Skip to article frontmatterSkip to article content
earth and related environmental sciences

Deforestation Monitoring using Sentinel 2 and xarray

Streamlining Cloud-Based Processing with EOPF and Xarray

Authors
Affiliations
Simula Research Laboratory
French Research Institute for Exploitation of the Sea
ESA EOPF Zarr Logo

Preface

The original notebook used as a starting point for this work is a Copernicus Data Space Ecosystem example, available here.
The example has been adapted to use the data provided by the EOPF Zarr Samples project instead of the openEO API.

Introduction

Sentinel-2 data is one of the most widely used satellite datasets, but working with it still presents several challenges. To obtain analysis-ready data, users often need to generate cloud-free mosaics.
Accessing large volumes of data through tiles can be time-consuming, and preparing the data in formats compatible with common Python tools is not always straightforward.

In this notebook, we demonstrate how accessing and preparing Sentinel-2 data for analysis in Python can be streamlined when the data is available in the EOPF Zarr format and used within the EOPF Sample Service JupyterHub environment. We walk through a basic deforestation monitoring use case, leveraging the powerful xarray library to efficiently handle and explore the multidimensional satellite data.

Setup

Start installing and importing the necessary libraries

!pip install --upgrade "zarr==3.0.6" "xarray==2025.3.1" "dask[complete]"
import xarray as xr

xr.__version__
'2025.3.1'
import zarr

zarr.__version__
'3.0.6'
import os
import s3fs
from datetime import datetime
from pathlib import Path

import geopandas as gpd
import matplotlib.colors as mcolors
import matplotlib.patches as mpatches
import matplotlib.pyplot as plt
import numpy as np
import requests
import xarray as xr
from ipyleaflet import Map, Polygon
from shapely import geometry

# Set up a local cluster for distributed computing.

Data section:
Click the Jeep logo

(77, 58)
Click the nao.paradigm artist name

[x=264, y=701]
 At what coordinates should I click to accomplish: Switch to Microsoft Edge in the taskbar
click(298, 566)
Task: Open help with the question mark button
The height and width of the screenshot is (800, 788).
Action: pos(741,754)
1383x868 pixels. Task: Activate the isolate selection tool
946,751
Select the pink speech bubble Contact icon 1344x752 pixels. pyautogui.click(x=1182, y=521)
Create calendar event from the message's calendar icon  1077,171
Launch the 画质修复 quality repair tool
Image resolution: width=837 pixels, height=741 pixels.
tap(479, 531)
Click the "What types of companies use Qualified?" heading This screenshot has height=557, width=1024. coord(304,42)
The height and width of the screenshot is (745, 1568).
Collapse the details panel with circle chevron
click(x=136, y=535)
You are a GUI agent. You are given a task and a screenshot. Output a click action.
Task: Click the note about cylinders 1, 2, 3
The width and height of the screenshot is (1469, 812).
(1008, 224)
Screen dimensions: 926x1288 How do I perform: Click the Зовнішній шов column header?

Tasks to perform:
(A) How would this sentence from the deforestation monitoring notebook read in Spanish: "Sentinel-2 data is one of the most widely used satellite datasets, but working with it still presents several challenges."
(B) Can you reproduce word for word the part of the deforestation monitoring notebook starting with "Deforestation Monitoring using" and going on through "example, available here."?

Exercise responses:
(A) Los datos de Sentinel-2 son uno de los conjuntos de datos satelitales más utilizados, pero trabajar con ellos todavía presenta varios desafíos.

(B)
Deforestation Monitoring using Sentinel 2 and xarray

Streamlining Cloud-Based Processing with EOPF and Xarray

Authors
Affiliations
Simula Research Laboratory
French Research Institute for Exploitation of the Sea
ESA EOPF Zarr Logo

Preface

The original notebook used as a starting point for this work is a Copernicus Data Space Ecosystem example, available here.